§ **Text extract**
My cofounder quit the day we got our email to interview and wouldn't budge no matter how much I tried to reason, cajole, or beg him to change his mind. At the time I played a weekly poker game hosted by a bunch of YC founders and I still remember walking in with two bottles of champagne in my hand that I bought before I got the breakup text and announcing "guys, I've good news and bad news and reason to drink either way".

I don't blame him at all. We had built up a ton of great chemistry working together for 6+ months but it was on a startup that flamed out with a firesale acquisition and he wanted more stability, especially with his wife grueling away at a residency to pay for their mortgage.

I still think it was a mistake though and not just on his part. He was my Woz and I would've gone to greater lengths to get him to stay if I truly had the Jobs zeal.


I bet you'll never forget the memory and ironic imagery of walking in with celebratory champagne for a startup that lost one of its founders to a room full of founders.

Also, would love an opportunity for a seat at one of those poker games.


Yeah, I miss that game. It ran for a couple of years before everyone moved on but a couple of us are thinking of putting it back together. Ping me at my HN username at gmail and I'll let you know.


This is one of the most inspirational posts I've read by any Entrepreneur and it's the character that you show by being able to follow through with the interview and then to write this post that tells me they made the right decision in picking you.

I happen to know of Sift Science and I feel its one of the stronger products in the valley today, but that said, even if I did not know your company at all I'd be rooting for you even more after reading this.

The good ones know exactly what to say ... The great ones say exactly what should be said, mostly without even knowing it.

Thanks for this post Brandon


Is this what HN has become? Almost the whole lot of comments concentrated on the lack of backup, and how he should have used dropbox or a USB Stick etc.

Come on folks, one or two comments are probably enough. Lets move on.


Nice story but seriously ?:

> Six days before the interview, my laptop crashed and we lost our entire demo.

No backups, svn/git/vcs, Dropbox, a USB drive?

Losing a partner is a difficult thing in business. Losing your code is just silly.


Yeah, not having a backup was totally stupid. Although, to be honest, it probably wouldn't even make my top 10 list of mistakes nowadays. Starting a startup tends to increase the number and magnitude of both your successes and failures.


That's what stood out to me also. This wasn't bad luck, it was stupidity.


Kudos on not giving up. I've had our co-founder/CTO quit on us t the day we were expecting term sheets. Pretty bad timing and I was freaking out a little bit.

Investors have seen it all. While I expected this setback to screw up our funding, it didn't make a difference in the end.

When this kind of shit happens, just carry on.


The thing is, if he was shaky, the earlier he disappears, the better. And if you can show you can go on even when losing key people, that's a good sign, because chances are high you will lose key people.


I fully agree. I actually realized only after that we're very happy he's gone. He wasn't a great fit at all. Even though he was an outstanding developer, we're much stronger without him.

§ **Provided material**
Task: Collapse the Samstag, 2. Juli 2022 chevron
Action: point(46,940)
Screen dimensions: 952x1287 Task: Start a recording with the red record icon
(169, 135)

§ **Set problem**
Copy out the comment thread starting at "Is this what" and ending after "is just silly.", swapping "laptop" for "computer".

§ **Finished answer**
Is this what HN has become? Almost the whole lot of comments concentrated on the lack of backup, and how he should have used dropbox or a USB Stick etc.

Come on folks, one or two comments are probably enough. Lets move on.


Nice story but seriously ?:

> Six days before the interview, my computer crashed and we lost our entire demo.

No backups, svn/git/vcs, Dropbox, a USB drive?

Losing a partner is a difficult thing in business. Losing your code is just silly.